A recipient can deduct, on line 221 of their income tax and benefits return, legal fees incurred to:
– collect late support payments;…
– establish the amount of support payments from their current or former spouse or common-law partner;
– establish the amount of support payments from the legal parent of their child (who is not their current or former spouse or common-law partner) where the support is payable under the terms of a court order; or
– try to get an increase in support payments.
A recipient can also deduct, on line 232 of their income tax and benefit return, legal fees incurred to try to make child support payments non taxable.
A recipient cannot claim legal fees incurred to:
– get a separation or divorce; or
– establish, negotiate, or contest the amount of support payments; or
– establish child custody or visitation rights.
Legal fees paid to collect a lump-sum payment, which does not qualify as a support payment are not deductible
When you file your income tax and benefit return, do not send any documents. Keep them in case we ask to see them.
However, if we ask for receipts, acceptable receipts must indicate your name, the date of payment, and the amount you paid.

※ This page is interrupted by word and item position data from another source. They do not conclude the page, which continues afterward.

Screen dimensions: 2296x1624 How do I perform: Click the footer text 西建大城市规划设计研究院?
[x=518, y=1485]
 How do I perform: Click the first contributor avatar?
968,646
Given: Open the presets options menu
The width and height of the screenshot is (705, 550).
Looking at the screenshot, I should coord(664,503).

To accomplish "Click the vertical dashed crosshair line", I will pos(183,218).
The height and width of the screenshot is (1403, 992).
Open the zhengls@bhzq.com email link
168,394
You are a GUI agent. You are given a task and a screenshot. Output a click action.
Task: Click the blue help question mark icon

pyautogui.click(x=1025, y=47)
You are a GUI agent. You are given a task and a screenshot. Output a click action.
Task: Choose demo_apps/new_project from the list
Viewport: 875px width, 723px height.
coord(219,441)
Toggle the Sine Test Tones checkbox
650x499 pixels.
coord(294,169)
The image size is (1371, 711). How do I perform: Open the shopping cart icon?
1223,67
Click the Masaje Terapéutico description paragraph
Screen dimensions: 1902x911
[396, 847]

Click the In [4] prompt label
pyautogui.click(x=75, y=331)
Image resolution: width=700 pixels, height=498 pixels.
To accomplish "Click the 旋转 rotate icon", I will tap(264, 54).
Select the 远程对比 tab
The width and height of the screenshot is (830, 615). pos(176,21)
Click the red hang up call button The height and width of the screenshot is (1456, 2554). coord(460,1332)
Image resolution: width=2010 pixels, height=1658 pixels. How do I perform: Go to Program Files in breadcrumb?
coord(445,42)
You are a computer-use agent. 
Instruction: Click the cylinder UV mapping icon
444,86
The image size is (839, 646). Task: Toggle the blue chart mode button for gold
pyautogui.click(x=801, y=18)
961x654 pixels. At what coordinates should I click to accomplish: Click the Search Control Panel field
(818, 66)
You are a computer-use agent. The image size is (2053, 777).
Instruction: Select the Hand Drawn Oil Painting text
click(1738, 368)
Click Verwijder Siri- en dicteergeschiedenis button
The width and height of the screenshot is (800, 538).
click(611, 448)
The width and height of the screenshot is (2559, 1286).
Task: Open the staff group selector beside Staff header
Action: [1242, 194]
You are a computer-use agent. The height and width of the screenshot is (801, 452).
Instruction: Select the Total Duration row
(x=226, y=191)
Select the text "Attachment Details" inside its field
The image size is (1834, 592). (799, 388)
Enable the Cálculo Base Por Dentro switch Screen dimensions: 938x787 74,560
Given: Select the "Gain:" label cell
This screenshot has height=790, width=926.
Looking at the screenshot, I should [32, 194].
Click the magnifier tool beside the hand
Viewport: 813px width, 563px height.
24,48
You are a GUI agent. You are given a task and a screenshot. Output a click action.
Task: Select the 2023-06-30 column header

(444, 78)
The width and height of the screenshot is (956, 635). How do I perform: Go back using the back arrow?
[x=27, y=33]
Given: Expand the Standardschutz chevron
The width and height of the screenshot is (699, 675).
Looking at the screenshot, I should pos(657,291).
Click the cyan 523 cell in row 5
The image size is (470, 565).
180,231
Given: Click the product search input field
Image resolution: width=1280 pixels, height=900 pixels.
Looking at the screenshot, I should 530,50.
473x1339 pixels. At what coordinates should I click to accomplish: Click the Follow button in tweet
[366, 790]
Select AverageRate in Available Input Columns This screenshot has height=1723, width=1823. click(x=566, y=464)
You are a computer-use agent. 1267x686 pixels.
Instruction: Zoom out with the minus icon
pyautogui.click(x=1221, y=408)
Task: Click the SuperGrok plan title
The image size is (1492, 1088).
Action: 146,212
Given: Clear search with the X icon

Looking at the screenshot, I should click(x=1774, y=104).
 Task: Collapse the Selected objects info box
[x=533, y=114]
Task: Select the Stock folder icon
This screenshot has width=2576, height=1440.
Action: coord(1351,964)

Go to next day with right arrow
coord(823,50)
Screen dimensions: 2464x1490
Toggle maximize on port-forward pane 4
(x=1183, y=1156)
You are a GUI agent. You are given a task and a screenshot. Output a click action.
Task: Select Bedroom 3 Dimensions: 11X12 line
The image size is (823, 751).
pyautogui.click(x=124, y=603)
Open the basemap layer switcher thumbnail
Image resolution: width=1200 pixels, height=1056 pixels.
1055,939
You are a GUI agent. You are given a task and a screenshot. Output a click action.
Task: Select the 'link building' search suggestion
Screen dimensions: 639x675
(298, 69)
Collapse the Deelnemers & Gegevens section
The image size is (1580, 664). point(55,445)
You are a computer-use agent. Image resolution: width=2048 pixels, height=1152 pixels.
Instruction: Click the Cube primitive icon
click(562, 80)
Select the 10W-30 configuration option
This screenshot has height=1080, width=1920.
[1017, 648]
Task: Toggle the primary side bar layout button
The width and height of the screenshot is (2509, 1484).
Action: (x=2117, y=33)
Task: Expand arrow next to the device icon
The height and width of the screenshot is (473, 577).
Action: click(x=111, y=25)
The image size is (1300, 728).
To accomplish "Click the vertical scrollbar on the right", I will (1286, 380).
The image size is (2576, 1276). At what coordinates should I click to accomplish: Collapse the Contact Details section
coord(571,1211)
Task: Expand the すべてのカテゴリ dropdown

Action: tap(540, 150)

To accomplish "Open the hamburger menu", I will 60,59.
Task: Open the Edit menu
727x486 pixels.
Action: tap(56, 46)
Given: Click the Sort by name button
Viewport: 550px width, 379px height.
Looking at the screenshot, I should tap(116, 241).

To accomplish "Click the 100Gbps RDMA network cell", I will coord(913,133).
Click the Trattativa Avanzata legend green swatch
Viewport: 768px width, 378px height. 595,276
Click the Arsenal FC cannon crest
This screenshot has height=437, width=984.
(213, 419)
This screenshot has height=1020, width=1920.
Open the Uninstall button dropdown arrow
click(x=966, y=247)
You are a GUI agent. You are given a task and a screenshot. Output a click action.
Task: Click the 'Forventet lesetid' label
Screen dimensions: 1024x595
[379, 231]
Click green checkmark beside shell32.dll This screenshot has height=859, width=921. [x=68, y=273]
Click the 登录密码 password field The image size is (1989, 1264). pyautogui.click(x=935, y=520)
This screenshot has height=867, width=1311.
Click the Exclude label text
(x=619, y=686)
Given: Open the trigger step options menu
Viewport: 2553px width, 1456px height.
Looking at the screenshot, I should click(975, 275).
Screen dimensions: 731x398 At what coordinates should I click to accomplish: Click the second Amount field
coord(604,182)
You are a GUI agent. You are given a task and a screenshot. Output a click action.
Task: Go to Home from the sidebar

Any of the following receipts may be accepted to support your claim:
- cancelled cheques or cheque images (you must submit legible photocopies of both sides of the cheque);
- bank and employer statements if they indicate a transfer of funds from the payer’s account or paycheque to either the recipient’s account or to a provincial agency and the amounts are equal or less than the amounts specified in the court order or written agreement;
- statement or letter from the maintenance enforcement program (for example, provincial agency) supporting the actual amount of support paid under the court order or written agreement; or
- signed receipts from the recipient showing the total amount paid in the year.